● Problem details:
Arrange the stretch from the start of the material through the line that contains "center [448, 56]." as a Markdown table with two columns, Row and Line, giving each line a number and leaving out blank lines.

● Dataset content:
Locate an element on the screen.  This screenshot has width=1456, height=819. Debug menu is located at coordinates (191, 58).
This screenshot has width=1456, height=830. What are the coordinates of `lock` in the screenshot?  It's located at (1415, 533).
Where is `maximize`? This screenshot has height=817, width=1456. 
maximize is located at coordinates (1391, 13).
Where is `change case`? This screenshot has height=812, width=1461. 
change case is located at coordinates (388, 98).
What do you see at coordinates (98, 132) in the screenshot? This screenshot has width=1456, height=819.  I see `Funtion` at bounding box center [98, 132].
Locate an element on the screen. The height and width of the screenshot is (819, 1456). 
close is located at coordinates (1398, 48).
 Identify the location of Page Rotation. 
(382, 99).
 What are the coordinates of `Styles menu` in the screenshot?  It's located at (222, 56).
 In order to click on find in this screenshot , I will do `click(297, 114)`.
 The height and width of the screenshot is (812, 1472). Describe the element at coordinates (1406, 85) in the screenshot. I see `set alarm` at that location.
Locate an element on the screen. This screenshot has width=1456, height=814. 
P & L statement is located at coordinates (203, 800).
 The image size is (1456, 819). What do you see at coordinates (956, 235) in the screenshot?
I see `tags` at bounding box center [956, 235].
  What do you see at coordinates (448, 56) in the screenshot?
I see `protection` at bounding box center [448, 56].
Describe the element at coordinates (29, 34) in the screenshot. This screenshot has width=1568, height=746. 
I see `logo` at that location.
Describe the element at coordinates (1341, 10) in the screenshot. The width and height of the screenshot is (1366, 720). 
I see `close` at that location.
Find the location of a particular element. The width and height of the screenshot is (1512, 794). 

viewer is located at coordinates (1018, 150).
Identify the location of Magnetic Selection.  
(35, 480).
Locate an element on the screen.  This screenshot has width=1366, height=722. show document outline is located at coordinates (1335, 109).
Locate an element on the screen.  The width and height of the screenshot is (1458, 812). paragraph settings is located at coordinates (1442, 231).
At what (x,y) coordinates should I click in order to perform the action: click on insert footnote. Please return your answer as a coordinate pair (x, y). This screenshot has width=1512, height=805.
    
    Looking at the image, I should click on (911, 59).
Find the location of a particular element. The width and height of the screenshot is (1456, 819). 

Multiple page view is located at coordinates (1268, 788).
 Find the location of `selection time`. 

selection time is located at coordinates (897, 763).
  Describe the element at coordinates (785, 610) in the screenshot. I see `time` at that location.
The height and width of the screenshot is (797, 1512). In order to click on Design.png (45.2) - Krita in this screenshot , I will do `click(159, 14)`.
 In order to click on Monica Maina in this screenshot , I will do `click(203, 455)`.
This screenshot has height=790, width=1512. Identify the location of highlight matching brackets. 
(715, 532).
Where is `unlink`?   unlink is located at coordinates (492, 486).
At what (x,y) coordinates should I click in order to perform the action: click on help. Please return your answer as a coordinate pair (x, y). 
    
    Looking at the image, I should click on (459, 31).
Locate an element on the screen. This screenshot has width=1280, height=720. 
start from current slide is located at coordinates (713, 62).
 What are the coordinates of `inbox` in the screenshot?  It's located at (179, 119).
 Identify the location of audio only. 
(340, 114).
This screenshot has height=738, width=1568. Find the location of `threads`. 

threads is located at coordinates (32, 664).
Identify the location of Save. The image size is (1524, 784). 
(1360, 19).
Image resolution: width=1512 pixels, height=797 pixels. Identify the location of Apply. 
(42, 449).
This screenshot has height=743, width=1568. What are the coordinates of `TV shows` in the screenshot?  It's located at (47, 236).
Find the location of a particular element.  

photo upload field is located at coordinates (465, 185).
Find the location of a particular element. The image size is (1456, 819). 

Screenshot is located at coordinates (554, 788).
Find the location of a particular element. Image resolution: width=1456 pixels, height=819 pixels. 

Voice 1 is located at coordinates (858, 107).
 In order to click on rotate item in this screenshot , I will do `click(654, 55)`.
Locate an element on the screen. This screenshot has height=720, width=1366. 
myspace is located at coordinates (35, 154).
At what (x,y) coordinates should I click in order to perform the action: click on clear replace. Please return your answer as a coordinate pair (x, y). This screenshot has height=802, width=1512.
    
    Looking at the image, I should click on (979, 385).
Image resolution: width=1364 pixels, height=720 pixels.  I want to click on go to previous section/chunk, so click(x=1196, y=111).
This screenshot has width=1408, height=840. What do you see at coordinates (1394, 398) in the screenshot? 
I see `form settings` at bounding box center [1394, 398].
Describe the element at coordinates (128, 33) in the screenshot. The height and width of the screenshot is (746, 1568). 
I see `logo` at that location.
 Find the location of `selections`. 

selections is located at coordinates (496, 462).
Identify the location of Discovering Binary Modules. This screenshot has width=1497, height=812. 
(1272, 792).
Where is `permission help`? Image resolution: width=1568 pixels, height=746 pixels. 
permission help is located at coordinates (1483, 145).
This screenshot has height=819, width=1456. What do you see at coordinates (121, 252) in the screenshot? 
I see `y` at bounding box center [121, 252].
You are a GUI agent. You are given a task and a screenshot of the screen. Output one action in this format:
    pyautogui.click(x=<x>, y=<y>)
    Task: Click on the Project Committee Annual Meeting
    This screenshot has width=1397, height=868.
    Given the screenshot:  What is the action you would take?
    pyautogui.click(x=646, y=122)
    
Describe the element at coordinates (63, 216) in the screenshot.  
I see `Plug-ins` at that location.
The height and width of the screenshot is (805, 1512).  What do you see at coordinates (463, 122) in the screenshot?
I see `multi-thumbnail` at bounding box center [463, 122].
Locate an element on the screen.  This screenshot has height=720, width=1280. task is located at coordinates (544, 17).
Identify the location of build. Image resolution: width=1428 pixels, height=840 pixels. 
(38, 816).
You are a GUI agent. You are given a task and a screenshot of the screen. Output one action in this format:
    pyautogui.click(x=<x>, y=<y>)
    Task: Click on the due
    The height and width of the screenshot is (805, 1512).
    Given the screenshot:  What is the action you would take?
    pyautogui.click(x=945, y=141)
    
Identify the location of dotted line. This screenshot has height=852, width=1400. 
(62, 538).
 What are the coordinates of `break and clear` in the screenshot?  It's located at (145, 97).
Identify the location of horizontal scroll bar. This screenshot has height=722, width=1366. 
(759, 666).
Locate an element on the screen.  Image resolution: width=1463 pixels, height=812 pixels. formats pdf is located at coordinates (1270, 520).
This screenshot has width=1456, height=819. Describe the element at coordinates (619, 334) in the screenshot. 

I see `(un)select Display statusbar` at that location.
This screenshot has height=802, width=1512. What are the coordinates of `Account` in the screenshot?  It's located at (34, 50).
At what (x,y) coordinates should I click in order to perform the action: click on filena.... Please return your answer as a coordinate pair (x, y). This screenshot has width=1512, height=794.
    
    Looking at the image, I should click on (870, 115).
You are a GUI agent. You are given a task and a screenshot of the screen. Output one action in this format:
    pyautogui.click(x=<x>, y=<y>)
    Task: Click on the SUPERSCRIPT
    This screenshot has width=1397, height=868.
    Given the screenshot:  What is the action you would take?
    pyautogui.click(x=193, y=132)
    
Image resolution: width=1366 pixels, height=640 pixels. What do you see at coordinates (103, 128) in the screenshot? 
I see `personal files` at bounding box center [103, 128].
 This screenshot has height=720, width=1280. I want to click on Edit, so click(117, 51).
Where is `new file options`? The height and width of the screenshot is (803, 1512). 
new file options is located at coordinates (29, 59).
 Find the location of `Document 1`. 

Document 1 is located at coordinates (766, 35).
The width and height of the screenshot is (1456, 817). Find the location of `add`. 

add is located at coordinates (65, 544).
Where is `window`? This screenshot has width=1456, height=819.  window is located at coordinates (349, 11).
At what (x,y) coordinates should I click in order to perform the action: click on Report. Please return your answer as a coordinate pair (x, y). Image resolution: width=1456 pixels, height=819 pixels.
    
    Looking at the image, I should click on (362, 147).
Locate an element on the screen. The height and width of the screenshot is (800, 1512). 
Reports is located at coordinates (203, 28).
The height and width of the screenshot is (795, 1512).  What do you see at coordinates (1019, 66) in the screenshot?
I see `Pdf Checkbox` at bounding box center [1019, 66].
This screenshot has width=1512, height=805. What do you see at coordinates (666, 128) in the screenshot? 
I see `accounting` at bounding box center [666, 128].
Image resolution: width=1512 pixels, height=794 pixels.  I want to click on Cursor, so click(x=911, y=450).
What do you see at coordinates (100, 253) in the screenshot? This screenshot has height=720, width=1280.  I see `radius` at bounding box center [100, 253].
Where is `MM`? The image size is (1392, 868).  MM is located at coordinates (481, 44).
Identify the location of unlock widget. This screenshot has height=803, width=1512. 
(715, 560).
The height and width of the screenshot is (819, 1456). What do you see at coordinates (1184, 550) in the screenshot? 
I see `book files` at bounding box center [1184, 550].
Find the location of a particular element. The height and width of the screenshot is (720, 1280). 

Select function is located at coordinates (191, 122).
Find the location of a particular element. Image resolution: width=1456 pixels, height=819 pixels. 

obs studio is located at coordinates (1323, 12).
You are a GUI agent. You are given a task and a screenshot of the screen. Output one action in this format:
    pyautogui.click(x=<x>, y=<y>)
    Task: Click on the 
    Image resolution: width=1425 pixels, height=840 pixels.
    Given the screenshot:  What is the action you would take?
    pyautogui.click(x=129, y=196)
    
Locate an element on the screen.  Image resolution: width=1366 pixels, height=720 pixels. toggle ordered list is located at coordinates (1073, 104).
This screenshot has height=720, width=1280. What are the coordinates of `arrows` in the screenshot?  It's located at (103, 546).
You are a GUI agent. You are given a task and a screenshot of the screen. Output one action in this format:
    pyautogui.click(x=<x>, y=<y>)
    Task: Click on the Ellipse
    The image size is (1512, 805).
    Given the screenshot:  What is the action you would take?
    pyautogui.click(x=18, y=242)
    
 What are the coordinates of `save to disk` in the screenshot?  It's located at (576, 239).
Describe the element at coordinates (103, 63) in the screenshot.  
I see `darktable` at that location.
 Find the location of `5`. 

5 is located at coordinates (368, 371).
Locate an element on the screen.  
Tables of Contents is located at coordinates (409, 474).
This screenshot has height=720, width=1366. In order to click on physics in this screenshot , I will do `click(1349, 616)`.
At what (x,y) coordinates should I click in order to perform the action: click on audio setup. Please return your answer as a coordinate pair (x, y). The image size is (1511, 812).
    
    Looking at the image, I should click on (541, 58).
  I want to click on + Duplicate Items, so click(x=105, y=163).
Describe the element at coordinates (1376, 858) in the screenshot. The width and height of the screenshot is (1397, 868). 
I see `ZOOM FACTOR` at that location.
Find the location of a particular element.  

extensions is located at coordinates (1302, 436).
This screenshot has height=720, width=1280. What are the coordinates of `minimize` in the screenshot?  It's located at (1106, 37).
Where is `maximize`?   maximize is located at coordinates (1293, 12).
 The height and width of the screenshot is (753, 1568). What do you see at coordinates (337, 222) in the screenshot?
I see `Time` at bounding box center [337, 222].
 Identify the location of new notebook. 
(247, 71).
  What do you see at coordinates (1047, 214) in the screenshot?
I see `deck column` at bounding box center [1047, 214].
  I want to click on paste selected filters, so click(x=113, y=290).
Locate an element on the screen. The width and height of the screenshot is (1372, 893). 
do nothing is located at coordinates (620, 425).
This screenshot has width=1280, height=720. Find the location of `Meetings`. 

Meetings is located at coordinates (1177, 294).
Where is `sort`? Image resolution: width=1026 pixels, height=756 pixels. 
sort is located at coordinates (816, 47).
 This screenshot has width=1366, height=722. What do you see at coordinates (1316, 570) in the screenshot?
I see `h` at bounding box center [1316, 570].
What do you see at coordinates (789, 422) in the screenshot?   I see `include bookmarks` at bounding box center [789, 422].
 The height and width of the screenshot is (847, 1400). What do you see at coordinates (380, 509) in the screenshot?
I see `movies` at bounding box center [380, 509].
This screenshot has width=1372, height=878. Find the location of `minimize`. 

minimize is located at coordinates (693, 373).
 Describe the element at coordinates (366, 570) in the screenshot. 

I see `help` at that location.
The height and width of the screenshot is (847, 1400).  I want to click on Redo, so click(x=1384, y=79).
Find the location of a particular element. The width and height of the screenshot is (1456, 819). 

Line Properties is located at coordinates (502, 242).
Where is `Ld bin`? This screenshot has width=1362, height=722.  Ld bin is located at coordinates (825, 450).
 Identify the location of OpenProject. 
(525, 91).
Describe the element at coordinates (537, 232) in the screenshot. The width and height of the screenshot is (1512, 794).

● Result of this task:
| Row | Line |
|---|---|
| 1 | Locate an element on the screen.  This screenshot has width=1456, height=819. Debug menu is located at coordinates (191, 58). |
| 2 | This screenshot has width=1456, height=830. What are the coordinates of `lock` in the screenshot?  It's located at (1415, 533). |
| 3 | Where is `maximize`? This screenshot has height=817, width=1456.  |
| 4 | maximize is located at coordinates (1391, 13). |
| 5 | Where is `change case`? This screenshot has height=812, width=1461.  |
| 6 | change case is located at coordinates (388, 98). |
| 7 | What do you see at coordinates (98, 132) in the screenshot? This screenshot has width=1456, height=819.  I see `Funtion` at bounding box center [98, 132]. |
| 8 | Locate an element on the screen. The height and width of the screenshot is (819, 1456).  |
| 9 | close is located at coordinates (1398, 48). |
| 10 |  Identify the location of Page Rotation.  |
| 11 | (382, 99). |
| 12 |  What are the coordinates of `Styles menu` in the screenshot?  It's located at (222, 56). |
| 13 |  In order to click on find in this screenshot , I will do `click(297, 114)`. |
| 14 |  The height and width of the screenshot is (812, 1472). Describe the element at coordinates (1406, 85) in the screenshot. I see `set alarm` at that location. |
| 15 | Locate an element on the screen. This screenshot has width=1456, height=814.  |
| 16 | P & L statement is located at coordinates (203, 800). |
| 17 |  The image size is (1456, 819). What do you see at coordinates (956, 235) in the screenshot? |
| 18 | I see `tags` at bounding box center [956, 235]. |
| 19 |   What do you see at coordinates (448, 56) in the screenshot? |
| 20 | I see `protection` at bounding box center [448, 56]. |